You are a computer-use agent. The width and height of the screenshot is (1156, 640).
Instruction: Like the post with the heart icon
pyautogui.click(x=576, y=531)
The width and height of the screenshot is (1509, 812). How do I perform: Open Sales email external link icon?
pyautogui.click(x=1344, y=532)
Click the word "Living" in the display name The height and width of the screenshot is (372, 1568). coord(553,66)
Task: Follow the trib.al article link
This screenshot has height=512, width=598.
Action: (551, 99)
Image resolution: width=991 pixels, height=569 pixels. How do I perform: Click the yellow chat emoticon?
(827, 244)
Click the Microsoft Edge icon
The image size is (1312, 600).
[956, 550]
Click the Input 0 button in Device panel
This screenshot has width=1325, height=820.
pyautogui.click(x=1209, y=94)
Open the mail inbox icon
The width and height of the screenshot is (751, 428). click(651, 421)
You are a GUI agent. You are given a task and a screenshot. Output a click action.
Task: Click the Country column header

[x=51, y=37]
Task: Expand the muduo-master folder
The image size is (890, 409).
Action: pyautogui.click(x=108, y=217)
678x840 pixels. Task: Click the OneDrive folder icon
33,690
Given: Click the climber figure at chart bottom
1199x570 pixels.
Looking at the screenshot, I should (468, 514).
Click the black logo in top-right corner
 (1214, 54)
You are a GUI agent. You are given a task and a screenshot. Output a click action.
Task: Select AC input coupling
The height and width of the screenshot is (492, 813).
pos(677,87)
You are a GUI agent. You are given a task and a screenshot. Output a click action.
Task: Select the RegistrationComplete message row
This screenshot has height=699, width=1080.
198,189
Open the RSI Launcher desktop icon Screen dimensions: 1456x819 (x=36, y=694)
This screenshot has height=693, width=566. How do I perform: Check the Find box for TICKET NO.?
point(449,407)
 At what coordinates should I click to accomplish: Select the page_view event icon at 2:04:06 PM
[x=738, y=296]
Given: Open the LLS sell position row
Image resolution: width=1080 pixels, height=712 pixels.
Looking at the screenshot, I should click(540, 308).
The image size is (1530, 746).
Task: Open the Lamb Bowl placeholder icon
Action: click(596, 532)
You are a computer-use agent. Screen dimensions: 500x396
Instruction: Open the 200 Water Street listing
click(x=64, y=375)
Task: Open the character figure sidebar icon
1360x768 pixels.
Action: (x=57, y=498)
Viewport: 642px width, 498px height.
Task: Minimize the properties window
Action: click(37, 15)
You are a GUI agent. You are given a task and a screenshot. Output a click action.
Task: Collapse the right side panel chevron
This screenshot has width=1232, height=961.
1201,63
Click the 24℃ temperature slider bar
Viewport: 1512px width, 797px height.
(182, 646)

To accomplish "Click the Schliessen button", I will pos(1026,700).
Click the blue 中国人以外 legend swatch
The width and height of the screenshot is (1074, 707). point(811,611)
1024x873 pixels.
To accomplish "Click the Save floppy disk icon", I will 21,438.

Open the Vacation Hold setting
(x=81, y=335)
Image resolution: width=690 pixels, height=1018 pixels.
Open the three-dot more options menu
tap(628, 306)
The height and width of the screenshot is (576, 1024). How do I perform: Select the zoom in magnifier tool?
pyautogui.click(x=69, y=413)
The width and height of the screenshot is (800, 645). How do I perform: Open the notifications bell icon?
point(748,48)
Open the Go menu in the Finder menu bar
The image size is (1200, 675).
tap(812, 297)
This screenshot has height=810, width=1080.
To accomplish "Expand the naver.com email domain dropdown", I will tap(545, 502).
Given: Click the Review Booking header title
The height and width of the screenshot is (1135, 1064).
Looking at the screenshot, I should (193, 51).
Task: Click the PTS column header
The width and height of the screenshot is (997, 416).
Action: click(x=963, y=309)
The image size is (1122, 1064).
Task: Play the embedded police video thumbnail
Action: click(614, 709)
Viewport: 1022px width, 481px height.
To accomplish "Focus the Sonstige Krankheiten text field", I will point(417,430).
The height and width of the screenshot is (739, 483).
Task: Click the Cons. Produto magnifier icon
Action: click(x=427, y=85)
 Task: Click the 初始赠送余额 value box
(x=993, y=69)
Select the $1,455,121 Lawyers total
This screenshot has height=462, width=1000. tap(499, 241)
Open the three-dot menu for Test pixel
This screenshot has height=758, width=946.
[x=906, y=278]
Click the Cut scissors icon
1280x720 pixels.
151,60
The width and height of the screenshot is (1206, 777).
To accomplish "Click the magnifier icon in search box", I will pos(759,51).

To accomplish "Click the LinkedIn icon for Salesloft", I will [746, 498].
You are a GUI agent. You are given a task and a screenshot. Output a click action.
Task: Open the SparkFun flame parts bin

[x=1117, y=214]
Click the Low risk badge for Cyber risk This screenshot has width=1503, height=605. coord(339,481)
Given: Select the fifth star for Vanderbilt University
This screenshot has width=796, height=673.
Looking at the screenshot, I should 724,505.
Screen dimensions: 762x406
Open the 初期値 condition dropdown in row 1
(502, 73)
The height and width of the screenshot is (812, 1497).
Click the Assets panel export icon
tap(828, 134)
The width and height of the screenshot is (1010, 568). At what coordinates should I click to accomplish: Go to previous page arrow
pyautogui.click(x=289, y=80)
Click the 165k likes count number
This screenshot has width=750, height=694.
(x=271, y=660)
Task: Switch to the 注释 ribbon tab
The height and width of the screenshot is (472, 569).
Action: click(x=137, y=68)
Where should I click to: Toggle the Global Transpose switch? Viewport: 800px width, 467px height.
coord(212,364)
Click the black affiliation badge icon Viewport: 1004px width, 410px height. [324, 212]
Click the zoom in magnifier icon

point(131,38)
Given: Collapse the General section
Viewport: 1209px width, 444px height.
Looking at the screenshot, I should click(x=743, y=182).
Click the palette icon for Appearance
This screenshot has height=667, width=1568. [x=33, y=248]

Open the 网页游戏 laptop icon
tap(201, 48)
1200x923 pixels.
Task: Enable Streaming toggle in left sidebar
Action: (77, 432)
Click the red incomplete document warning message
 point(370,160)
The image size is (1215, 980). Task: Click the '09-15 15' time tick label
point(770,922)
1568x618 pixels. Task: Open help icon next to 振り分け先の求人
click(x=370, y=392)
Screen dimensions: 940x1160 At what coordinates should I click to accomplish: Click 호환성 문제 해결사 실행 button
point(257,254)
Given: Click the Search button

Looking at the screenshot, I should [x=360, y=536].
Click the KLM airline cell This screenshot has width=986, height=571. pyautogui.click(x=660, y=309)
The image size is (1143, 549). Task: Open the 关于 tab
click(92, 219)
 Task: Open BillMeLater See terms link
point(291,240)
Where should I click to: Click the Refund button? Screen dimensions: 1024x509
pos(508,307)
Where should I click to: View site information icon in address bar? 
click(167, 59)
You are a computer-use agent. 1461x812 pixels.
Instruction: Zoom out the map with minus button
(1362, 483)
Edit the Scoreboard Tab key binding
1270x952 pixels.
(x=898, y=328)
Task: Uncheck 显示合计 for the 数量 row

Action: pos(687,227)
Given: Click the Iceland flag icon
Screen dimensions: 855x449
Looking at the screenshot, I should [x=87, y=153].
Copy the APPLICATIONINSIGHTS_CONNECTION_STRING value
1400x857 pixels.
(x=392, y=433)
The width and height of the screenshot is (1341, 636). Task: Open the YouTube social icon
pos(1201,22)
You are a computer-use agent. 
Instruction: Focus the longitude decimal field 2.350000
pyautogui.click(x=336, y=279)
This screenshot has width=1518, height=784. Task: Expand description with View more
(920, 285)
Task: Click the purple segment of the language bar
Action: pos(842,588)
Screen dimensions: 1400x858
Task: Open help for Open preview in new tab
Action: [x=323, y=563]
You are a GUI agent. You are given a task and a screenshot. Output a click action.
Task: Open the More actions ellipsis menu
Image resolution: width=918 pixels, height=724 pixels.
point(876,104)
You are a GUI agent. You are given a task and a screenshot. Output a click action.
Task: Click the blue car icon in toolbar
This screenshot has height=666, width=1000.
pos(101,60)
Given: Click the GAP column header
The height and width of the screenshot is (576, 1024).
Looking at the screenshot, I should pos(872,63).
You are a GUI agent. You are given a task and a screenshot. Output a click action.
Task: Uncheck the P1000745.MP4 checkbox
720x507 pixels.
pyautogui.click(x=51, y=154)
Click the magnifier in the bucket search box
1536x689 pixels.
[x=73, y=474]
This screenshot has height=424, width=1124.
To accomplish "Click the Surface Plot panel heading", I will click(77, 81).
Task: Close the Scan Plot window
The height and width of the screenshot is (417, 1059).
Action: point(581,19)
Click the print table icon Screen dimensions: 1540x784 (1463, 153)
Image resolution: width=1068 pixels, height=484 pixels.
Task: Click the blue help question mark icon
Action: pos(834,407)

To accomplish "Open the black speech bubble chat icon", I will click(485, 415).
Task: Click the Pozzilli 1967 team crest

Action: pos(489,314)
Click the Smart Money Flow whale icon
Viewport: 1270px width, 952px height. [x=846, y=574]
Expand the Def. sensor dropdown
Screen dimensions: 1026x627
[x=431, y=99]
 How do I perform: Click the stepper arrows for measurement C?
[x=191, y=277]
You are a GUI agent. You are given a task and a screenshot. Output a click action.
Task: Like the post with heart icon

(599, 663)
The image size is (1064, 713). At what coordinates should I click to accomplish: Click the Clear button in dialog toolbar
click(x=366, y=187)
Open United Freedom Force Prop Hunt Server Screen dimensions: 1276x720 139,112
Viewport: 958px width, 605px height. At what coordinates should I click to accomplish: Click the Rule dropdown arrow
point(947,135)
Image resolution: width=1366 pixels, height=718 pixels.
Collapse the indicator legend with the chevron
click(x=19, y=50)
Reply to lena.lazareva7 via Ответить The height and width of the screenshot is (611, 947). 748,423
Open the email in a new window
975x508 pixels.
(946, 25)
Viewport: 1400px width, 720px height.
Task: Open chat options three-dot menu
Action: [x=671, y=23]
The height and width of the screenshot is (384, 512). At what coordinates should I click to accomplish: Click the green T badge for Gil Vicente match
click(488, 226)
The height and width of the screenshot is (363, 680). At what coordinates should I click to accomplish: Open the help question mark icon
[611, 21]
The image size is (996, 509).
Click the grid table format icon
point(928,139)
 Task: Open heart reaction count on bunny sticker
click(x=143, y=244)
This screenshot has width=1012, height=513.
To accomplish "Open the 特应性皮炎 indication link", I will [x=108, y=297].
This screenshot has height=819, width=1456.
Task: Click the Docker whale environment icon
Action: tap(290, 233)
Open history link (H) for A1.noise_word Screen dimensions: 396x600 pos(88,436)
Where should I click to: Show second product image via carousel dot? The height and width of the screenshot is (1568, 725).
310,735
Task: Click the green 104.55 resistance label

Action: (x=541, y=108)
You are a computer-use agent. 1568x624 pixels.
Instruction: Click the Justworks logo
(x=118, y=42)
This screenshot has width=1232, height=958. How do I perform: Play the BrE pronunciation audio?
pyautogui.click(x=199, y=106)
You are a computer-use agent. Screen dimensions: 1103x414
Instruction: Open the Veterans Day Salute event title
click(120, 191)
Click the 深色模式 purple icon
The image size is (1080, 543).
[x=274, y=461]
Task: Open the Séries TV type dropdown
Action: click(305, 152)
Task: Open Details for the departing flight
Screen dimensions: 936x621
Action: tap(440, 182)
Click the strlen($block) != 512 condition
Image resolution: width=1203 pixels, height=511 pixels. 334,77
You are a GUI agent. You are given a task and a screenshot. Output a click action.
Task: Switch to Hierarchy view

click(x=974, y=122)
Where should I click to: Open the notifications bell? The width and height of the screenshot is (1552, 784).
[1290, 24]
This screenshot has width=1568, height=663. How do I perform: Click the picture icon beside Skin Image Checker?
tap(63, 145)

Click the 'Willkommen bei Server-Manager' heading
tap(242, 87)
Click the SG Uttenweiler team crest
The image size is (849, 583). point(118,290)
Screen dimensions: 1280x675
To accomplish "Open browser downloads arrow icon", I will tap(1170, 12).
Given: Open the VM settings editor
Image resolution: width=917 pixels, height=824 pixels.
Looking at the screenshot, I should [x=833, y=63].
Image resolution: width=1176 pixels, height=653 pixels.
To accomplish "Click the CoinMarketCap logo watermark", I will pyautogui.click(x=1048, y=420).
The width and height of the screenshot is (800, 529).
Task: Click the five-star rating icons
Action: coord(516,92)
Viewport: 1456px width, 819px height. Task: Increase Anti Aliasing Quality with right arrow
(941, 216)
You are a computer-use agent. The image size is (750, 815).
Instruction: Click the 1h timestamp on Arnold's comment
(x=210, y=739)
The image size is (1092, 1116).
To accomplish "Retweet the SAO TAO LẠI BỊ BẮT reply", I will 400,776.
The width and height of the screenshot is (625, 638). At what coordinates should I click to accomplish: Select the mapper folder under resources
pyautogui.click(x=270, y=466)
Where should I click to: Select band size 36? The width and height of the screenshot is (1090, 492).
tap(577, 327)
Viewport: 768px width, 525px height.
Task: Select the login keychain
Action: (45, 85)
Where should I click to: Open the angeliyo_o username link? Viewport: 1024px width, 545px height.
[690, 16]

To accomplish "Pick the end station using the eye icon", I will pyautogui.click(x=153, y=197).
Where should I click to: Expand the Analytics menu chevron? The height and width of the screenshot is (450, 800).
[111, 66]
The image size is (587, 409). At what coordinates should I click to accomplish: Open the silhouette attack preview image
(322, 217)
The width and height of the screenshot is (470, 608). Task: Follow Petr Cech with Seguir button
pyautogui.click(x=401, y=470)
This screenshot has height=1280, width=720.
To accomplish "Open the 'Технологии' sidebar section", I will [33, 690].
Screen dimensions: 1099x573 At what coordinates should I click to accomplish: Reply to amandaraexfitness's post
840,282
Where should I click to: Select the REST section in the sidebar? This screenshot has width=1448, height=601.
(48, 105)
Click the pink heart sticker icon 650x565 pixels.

» **Requirement**: Please return all lines above in which the string "Plot" is found.

» **Exercise output**:
To accomplish "Click the Surface Plot panel heading", I will click(77, 81).
Task: Close the Scan Plot window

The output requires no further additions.